Topical Steroid Withdrawal: A Case Series of 10 Children
Preview of fully accepted paper, still not published in any volume
Concerns about topical steroid withdrawal are causing some patients to cease long-term topical corticosteroid therapy, however, little is known about the ensuing clinical outcomes. This qualitative case series studied 10 children whose parents stopped their chronic topical corticosteroid use and subsequently developed features typically reported in adults experiencing topical steroid withdrawal. Patients were seen in an Australian general practice between April 2014 and October 2018, with follow-up periods ranging from 18 months to 4 years. Symptoms were difficult initially for the children and their families, however, all ultimately improved.
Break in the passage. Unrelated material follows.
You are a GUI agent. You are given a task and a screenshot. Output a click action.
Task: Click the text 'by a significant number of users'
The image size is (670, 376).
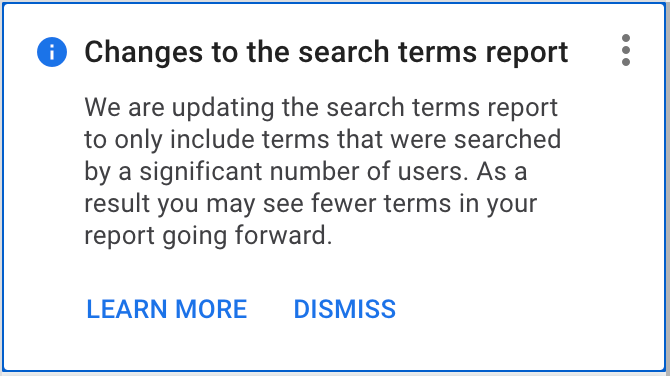tap(273, 172)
At the final review, 4 of the children had clear skin and another 4 had symptoms consistent with their original, pre-treatment atopic dermatitis. More research is required into long-term topical corticosteroid use and its discontinuation, including topical steroid withdrawal, particularly in the pediatric population.
Topical steroid withdrawal is discussed widely in social media, and some patients with a history of long-term topical steroid use are self-diagnosing this condition. There is little information in medical literature about what happens when chronic topical steroid therapy is stopped, especially in children. This study followed 10 children for between 18 months and 4 years after their parents decided to cease their topical steroid use. The children experienced typical topical steroid withdrawal symptoms for many months, however, all eventually improved.